■ Objective ■
Recast the data below as a numbered list, omitting any blank lines.

■ Given data ■
+--
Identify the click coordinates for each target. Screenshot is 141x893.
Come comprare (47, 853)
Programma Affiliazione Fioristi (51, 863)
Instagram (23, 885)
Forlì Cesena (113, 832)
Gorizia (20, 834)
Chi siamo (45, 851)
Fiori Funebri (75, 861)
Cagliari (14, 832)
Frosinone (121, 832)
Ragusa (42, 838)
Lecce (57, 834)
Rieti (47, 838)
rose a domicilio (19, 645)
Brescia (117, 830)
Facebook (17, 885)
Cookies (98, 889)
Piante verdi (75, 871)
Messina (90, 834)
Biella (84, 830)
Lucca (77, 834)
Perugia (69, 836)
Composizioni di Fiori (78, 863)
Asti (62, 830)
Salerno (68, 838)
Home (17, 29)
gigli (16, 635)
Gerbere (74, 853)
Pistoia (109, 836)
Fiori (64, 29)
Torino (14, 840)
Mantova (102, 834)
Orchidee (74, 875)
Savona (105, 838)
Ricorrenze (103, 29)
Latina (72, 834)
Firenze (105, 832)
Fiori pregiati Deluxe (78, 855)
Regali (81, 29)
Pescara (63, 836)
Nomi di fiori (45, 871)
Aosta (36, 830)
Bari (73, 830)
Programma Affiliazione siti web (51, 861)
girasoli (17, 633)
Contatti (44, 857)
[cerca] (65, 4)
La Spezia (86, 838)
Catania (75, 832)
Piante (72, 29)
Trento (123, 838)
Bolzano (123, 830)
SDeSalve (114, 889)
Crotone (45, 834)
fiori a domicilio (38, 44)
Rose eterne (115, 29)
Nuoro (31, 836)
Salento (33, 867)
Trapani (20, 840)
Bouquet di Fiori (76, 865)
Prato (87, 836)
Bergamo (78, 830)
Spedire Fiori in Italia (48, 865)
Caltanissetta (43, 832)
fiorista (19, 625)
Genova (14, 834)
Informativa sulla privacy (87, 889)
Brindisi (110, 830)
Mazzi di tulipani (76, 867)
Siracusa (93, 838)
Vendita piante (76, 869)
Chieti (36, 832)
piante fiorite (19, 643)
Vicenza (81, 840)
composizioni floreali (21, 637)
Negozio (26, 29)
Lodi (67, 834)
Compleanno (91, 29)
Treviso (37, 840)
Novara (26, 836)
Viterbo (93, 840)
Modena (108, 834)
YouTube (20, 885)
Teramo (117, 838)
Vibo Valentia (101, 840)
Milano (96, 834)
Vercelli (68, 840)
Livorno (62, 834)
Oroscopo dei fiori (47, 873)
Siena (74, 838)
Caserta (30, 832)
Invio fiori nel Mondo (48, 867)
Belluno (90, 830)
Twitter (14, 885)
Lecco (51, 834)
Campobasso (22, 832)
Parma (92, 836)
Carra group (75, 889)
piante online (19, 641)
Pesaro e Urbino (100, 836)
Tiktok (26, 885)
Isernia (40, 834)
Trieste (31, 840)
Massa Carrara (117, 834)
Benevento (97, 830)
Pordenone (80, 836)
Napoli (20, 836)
+--
■ Final answer ■
1. Identify the click coordinates for each target. Screenshot is 141x893.
2. Come comprare (47, 853)
3. Programma Affiliazione Fioristi (51, 863)
4. Instagram (23, 885)
5. Forlì Cesena (113, 832)
6. Gorizia (20, 834)
7. Chi siamo (45, 851)
8. Fiori Funebri (75, 861)
9. Cagliari (14, 832)
10. Frosinone (121, 832)
11. Ragusa (42, 838)
12. Lecce (57, 834)
13. Rieti (47, 838)
14. rose a domicilio (19, 645)
15. Brescia (117, 830)
16. Facebook (17, 885)
17. Cookies (98, 889)
18. Piante verdi (75, 871)
19. Messina (90, 834)
20. Biella (84, 830)
21. Lucca (77, 834)
22. Perugia (69, 836)
23. Composizioni di Fiori (78, 863)
24. Asti (62, 830)
25. Salerno (68, 838)
26. Home (17, 29)
27. gigli (16, 635)
28. Gerbere (74, 853)
29. Pistoia (109, 836)
30. Fiori (64, 29)
31. Torino (14, 840)
32. Mantova (102, 834)
33. Orchidee (74, 875)
34. Savona (105, 838)
35. Ricorrenze (103, 29)
36. Latina (72, 834)
37. Firenze (105, 832)
38. Fiori pregiati Deluxe (78, 855)
39. Regali (81, 29)
40. Pescara (63, 836)
41. Nomi di fiori (45, 871)
42. Aosta (36, 830)
43. Bari (73, 830)
44. Programma Affiliazione siti web (51, 861)
45. girasoli (17, 633)
46. Contatti (44, 857)
47. [cerca] (65, 4)
48. La Spezia (86, 838)
49. Catania (75, 832)
50. Piante (72, 29)
51. Trento (123, 838)
52. Bolzano (123, 830)
53. SDeSalve (114, 889)
54. Crotone (45, 834)
55. fiori a domicilio (38, 44)
56. Rose eterne (115, 29)
57. Nuoro (31, 836)
58. Salento (33, 867)
59. Trapani (20, 840)
60. Bouquet di Fiori (76, 865)
61. Prato (87, 836)
62. Bergamo (78, 830)
63. Spedire Fiori in Italia (48, 865)
64. Caltanissetta (43, 832)
65. fiorista (19, 625)
66. Genova (14, 834)
67. Informativa sulla privacy (87, 889)
68. Brindisi (110, 830)
69. Mazzi di tulipani (76, 867)
70. Siracusa (93, 838)
71. Vendita piante (76, 869)
72. Chieti (36, 832)
73. piante fiorite (19, 643)
74. Vicenza (81, 840)
75. composizioni floreali (21, 637)
76. Negozio (26, 29)
77. Lodi (67, 834)
78. Compleanno (91, 29)
79. Treviso (37, 840)
80. Novara (26, 836)
81. Viterbo (93, 840)
82. Modena (108, 834)
83. YouTube (20, 885)
84. Teramo (117, 838)
85. Vibo Valentia (101, 840)
86. Milano (96, 834)
87. Vercelli (68, 840)
88. Livorno (62, 834)
89. Oroscopo dei fiori (47, 873)
90. Siena (74, 838)
91. Caserta (30, 832)
92. Invio fiori nel Mondo (48, 867)
93. Belluno (90, 830)
94. Twitter (14, 885)
95. Lecco (51, 834)
96. Campobasso (22, 832)
97. Parma (92, 836)
98. Carra group (75, 889)
99. piante online (19, 641)
100. Pesaro e Urbino (100, 836)
101. Tiktok (26, 885)
102. Isernia (40, 834)
103. Trieste (31, 840)
104. Massa Carrara (117, 834)
105. Benevento (97, 830)
106. Pordenone (80, 836)
107. Napoli (20, 836)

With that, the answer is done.